In the run-up to the pilot, which was broadcast on New Year’s Eve, viewers were promised the sight of heroes clad in beautiful medieval costumes, strolling around long-destroyed castles and fighting their opponents in realistic, impressive battle scenes.

Stars of the contemporary Serbian screen and stage were signed up to play the main characters, and the screenplay, chosen in an anonymous completion, was written by the industry veteran, Goran Mihic.

Besides the sumptuous production, the story was meant to work as a parable of the importance of unity, an ideal that has often eluded Serbian society, so much so that it is included in the unofficial national motto “Samo Sloga Srbina Spasava” [Only unity can save the Serbs].

Finally, of course, the weekly escape to the golden age of saintly kings was to also serve as a boost to national pride and morale, and serve as a reminder that, at one point at least, Serbia was governed by wise and noble rulers.

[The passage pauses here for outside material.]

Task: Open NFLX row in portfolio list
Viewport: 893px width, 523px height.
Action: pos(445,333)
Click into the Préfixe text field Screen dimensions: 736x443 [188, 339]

Episode by episode, however, Nemanjici has miserably failed to live up to these lofty expectations.

While beautifully dressed and filmed, the actors constantly overact the often nonsensical script, channelling the greatest campy excesses of the 1960s Hollywood sword-and-sandal-movies. A now-infamous scene shows a lecherous fictional mentor advising chaste Rastko Nemanjic to ‘hump something’, while a cliff-hanger was resolved by a character saying that she needed to pee.

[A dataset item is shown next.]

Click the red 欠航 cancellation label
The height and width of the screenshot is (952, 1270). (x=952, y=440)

There are many instances of medieval princes talking like regulars in a Belgrade café preparing to go out, and medieval rulers treating politics as if they are playing a game of Risk.

Beside changing the historical sequence of events for dramatic purposes, the show also took curious turns in adding fictional characters, one result of which was that the protagonist, Stefan the First-Crowned, was written as having an incestuous affair with his foster-sister, a romance that forms one of the main arcs of the first season.

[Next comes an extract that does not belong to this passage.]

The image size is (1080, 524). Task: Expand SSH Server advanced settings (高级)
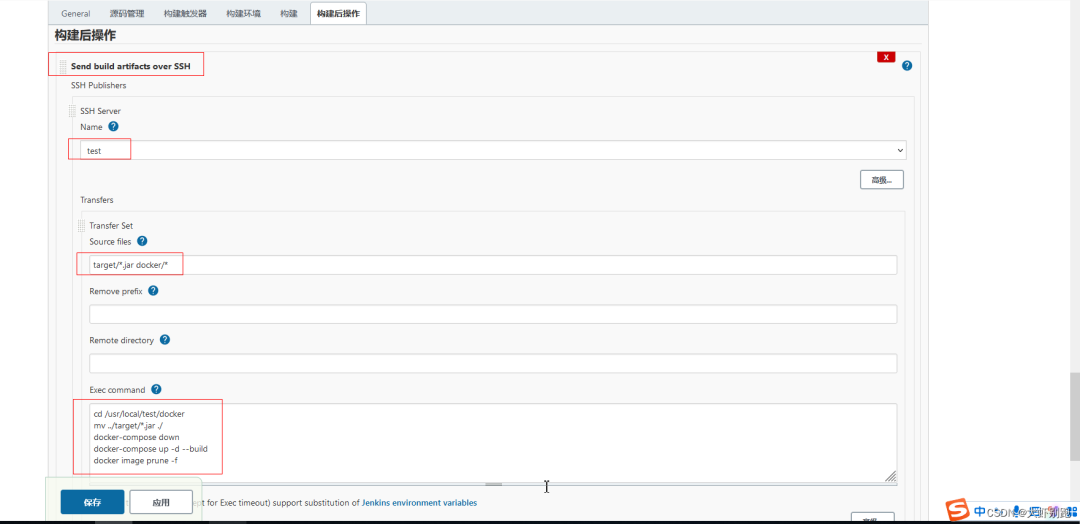point(881,180)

Instead of a blockbuster, Serbs have been treated to something barely watchable, which derives most of its entertainment value from its unintentional comedic gems. Although it was sent back to the cutting room when its New Year’s Eve pilot was panned by historians, critics and the audience, throughout its 13 episodes, the last of which will air on May 6, the show is still firmly in the “so-bad-it’s-good” territory. With an IMDB rating of 3.7 at the time of writing, it is probably the biggest dud in the history of Serbian entertainment.

In spite of the overwhelming misgivings felt about it, the show has, however, succeeded in one of its stated goals: it united Serbia.

Viewers – at one point as many as 1.96 million of them – tuned in for 12 Sunday nights to indulge in outrage and schadenfreude.

Traditionalists, who see the show as sullying Serbian history, come together with liberals, who see it as tacky propaganda, to dissect each and every scene and laugh at its errors. For one hour on Sundays, usually grumpy Serbian twitter blooms with brilliant jokes and memes, making hate-watching of Nemanjici a social, fun experience.

The way Nemanjici has united Serbia tells you a lot about how to achieve national unity in the 21st century.

Saintly pronouncements about the value of mutual respect can only get you so far. Anger, ideally mixed with the ability to blame someone, and maybe a tinge of black humour, gets you there much quicker. As ever, it is the common enemy that is the best source of social cohesion.

While this quirk of the human psyche was often used in Serbia – and around the world – to rally the people to hate other nations or minorities, in this case it can be used for good.

It is about time Serbs of all stripes and political convictions rallied against the inability of our institutions to admit their own mistakes, let alone address them. Indeed, despite the torrent of outrage and harsh criticism, according to the latest news, it seems that Nemanjici will get another season, with the same creative team at the helm.